Local property of split exact sequence

Without extra finiteness assumptions, this is not true in general.

Even for $A=\mathbb{Z}$, there are infinitely generated $A$-modules $M$ that are locally free (in the sense that $M_\mathfrak{p}$ is a free $A_\mathfrak{p}$-module for every prime ideal $\mathfrak{p}$) but not projective. Then if $0\to N\to P\to M\to0$ is a (necessarily non-split) short exact sequence with $P$ projective, then for every prime ideal $\mathfrak{p}$, $0\to N_\mathfrak{p}\to P_\mathfrak{p}\to M_\mathfrak{p}\to0$ is a split short exact sequence, since $M_\mathfrak{p}$ is projective.

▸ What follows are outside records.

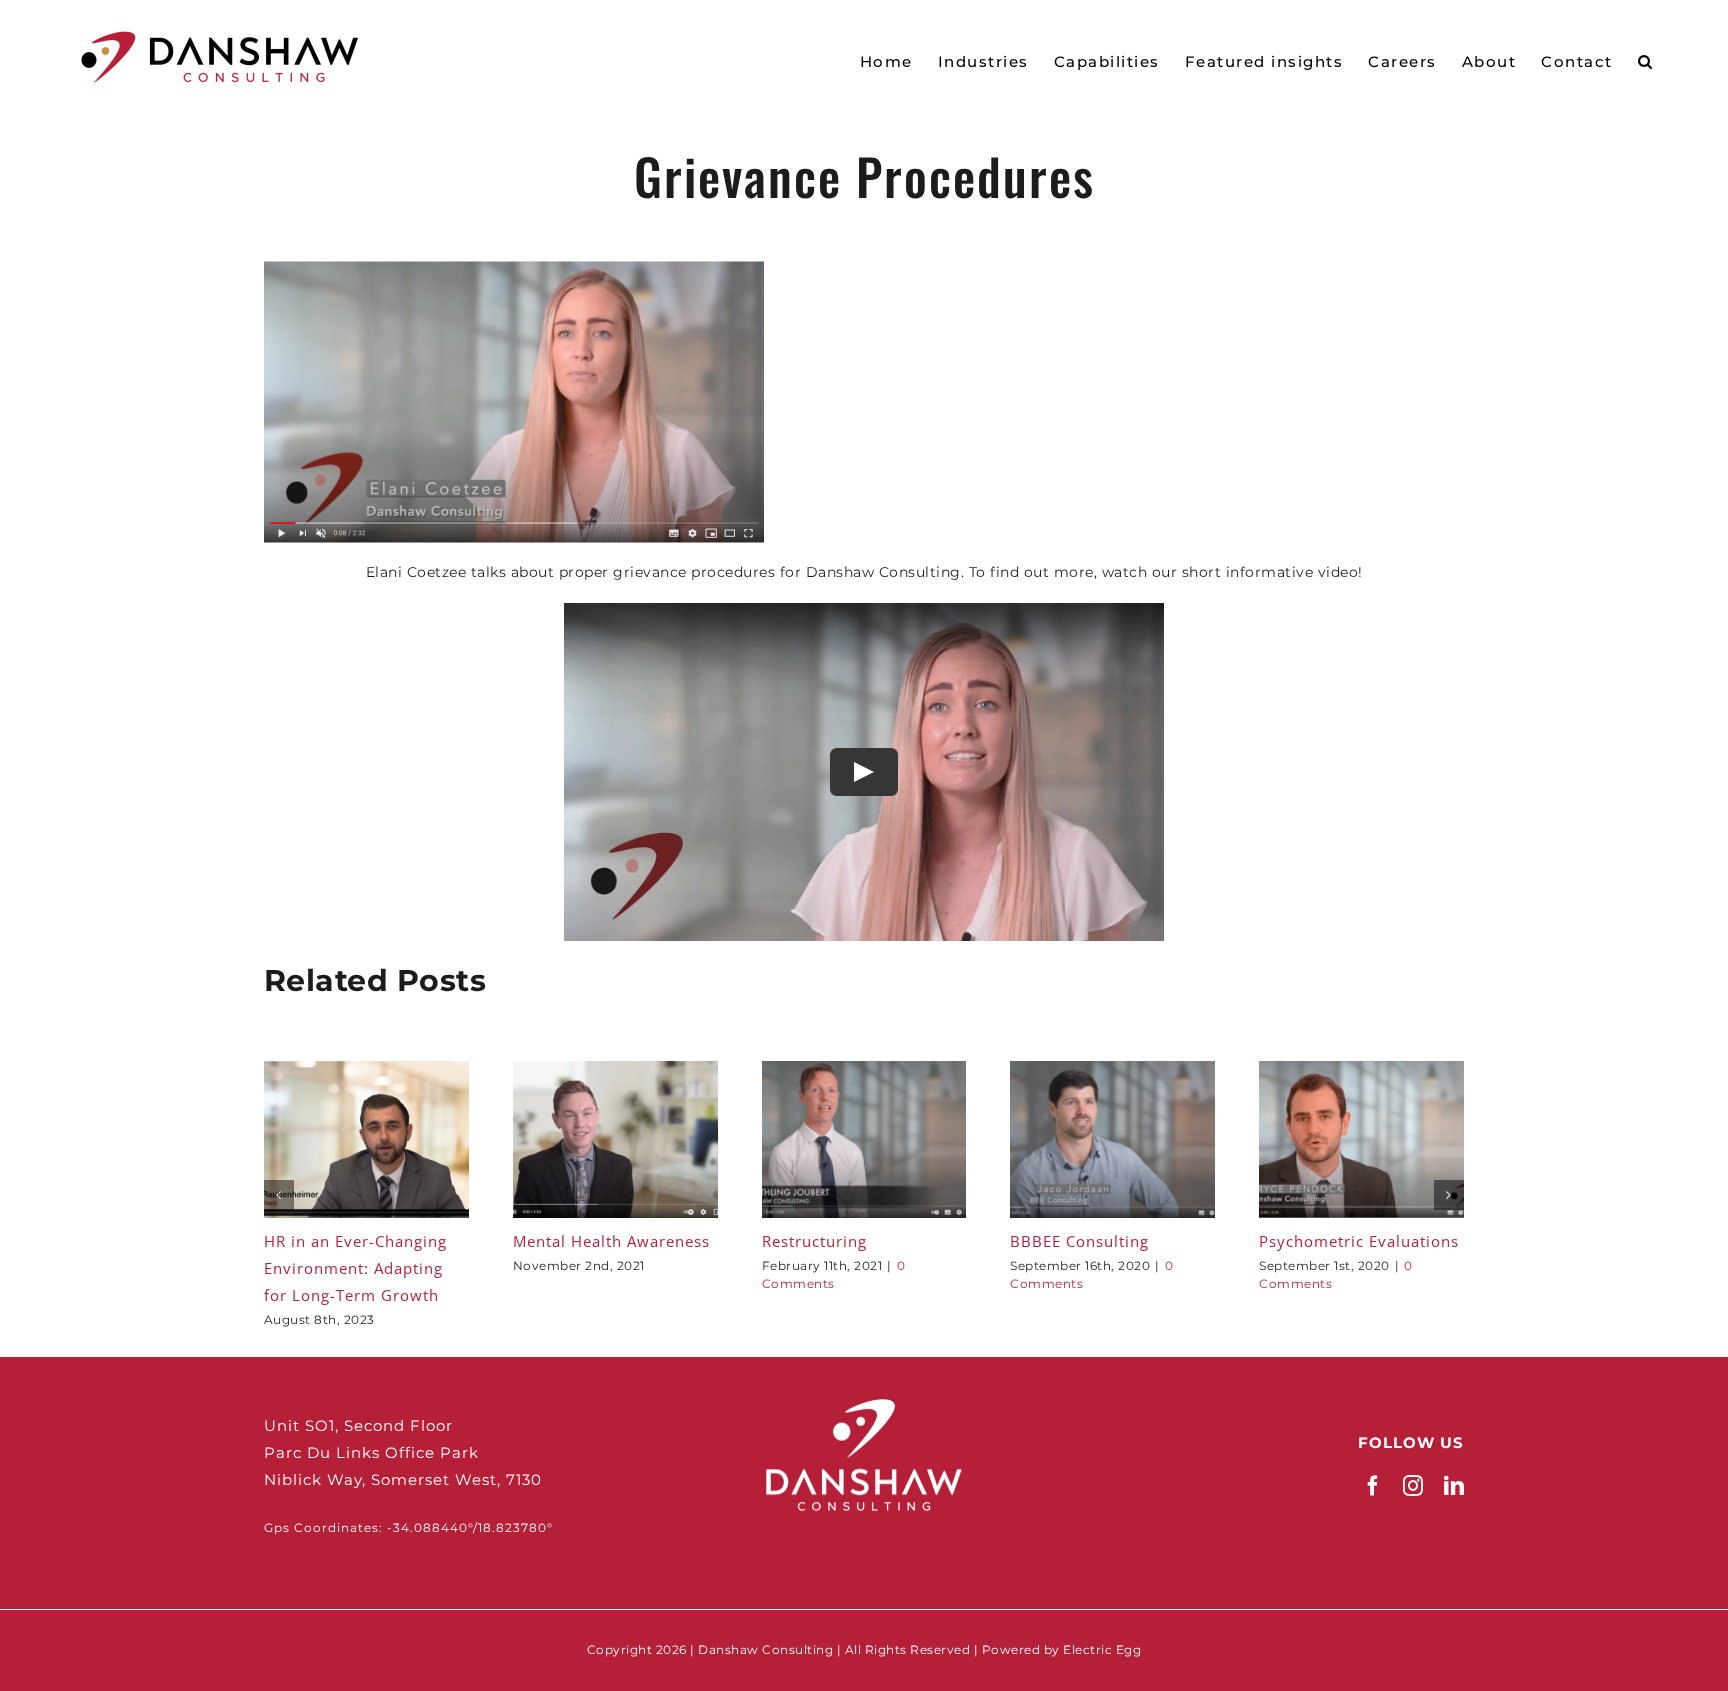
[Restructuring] (864, 1070)
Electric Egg (1102, 1649)
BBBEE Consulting (1079, 1241)
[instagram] (1413, 1486)
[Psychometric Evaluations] (1361, 1070)
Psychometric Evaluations (1359, 1241)
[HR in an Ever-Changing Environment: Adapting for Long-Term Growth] (366, 1070)
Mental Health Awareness (611, 1241)
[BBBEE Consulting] (1112, 1070)
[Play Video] (864, 771)
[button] (1646, 60)
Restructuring (814, 1241)
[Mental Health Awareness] (615, 1070)
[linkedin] (1454, 1486)
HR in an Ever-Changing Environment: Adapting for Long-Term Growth (355, 1268)
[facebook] (1373, 1486)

For non-Noetherian rings, there are counterexamples with $M$ finitely generated, since there can be finitely generated flat $A$-modules $M$ that are not projective. Letting $0\to N\to P\to M\to0$ be a (necessarily non-split) short exact sequence where $P$ is projective, then for any prime ideal $\mathfrak{p}$, $M_\mathfrak{p}$ is projective, since every finitely generated flat module for a local ring is projective, and so $0\to N_\mathfrak{p}\to P_\mathfrak{p}\to M_\mathfrak{p}\to0$ is a split short exact sequence.

However, as alluded to in comments, one finiteness condition that gives a positive answer is where the short exact sequence $0\to N\to X\to M\to0$ has $M$ finitely presented.

I'll expand on the proof sketched in the comments.

If $A\subseteq B$ is a flat ring extension (e.g., $B=A_\mathfrak{p}$), then for a finitely generated projective $A$-module $P$, the natural map $$\text{Hom}_A(P,N)\otimes_AB\to\text{Hom}_B(P\otimes_AB,N\otimes_AB)$$ is an isomorphism.

Take a projective $A$-module resolution $$\dots\to P_2\to P_1\to P_0\to M\to0$$ with $P_1$ and $P_0$ finitely generated. The natural maps $$\text{Hom}_A(P_i,N)\otimes_AB\to\text{Hom}_B(P_i\otimes_AB,N\otimes_AB)$$ are isomorphisms for $i=0,1$, and taking homology in degree $1$ it follows that the natural map $$\text{Ext}^1_A(M,N)\otimes_AB\to\text{Ext}^1_B(M\otimes_AB,N\otimes_AB)$$ is injective (even an isomorphism if $P_2$ is also finitely generated).

Taking the class $\zeta$ of $\text{Ext}^1_A(M,N)$ representing the original short exact sequence, it follows that if every localization of the sequence is split (so the image of $\zeta$ in $\text{Ext}^1_{A_\mathfrak{p}}(M_\mathfrak{p},N_\mathfrak{p})$ is zero for every $\mathfrak{p}$), then $\zeta_\mathfrak{p}$ is zero in $\text{Ext}^1_A(M,N)_\mathfrak{p}$ for every $\mathfrak{p}$.

But if $\zeta\neq0$ then the annihilator of $\zeta$ is a proper ideal of $A$, contained in some maximal ideal $\mathfrak{m}$, and so $\zeta_\mathfrak{m}\neq0$.